Given instruction → Write out every one of the rows below word for word, leaving out any pictures.
[BEGIN Data excerpts]
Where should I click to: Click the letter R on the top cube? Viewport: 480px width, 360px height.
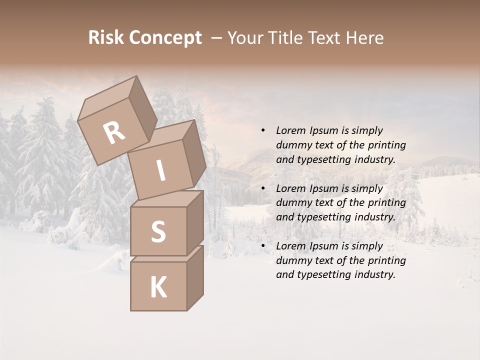coord(114,133)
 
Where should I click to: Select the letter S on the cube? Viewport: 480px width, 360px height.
coord(158,232)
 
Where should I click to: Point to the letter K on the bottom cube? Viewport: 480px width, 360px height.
coord(158,288)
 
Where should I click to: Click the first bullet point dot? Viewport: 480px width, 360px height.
coord(263,130)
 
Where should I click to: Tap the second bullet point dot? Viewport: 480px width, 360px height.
coord(263,188)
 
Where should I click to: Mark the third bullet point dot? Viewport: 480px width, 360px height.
coord(263,246)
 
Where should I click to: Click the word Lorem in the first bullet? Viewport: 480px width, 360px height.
[END Data excerpts]
Right answer →
Where should I click to: Click the letter R on the top cube? Viewport: 480px width, 360px height.
coord(114,133)
 
Where should I click to: Select the letter S on the cube? Viewport: 480px width, 360px height.
coord(158,232)
 
Where should I click to: Point to the letter K on the bottom cube? Viewport: 480px width, 360px height.
coord(158,288)
 
Where should I click to: Click the first bullet point dot? Viewport: 480px width, 360px height.
coord(263,130)
 
Where should I click to: Tap the second bullet point dot? Viewport: 480px width, 360px height.
coord(263,188)
 
Where should I click to: Mark the third bullet point dot? Viewport: 480px width, 360px height.
coord(263,246)
 
Where should I click to: Click the word Lorem in the first bullet? Viewport: 480px width, 360px height.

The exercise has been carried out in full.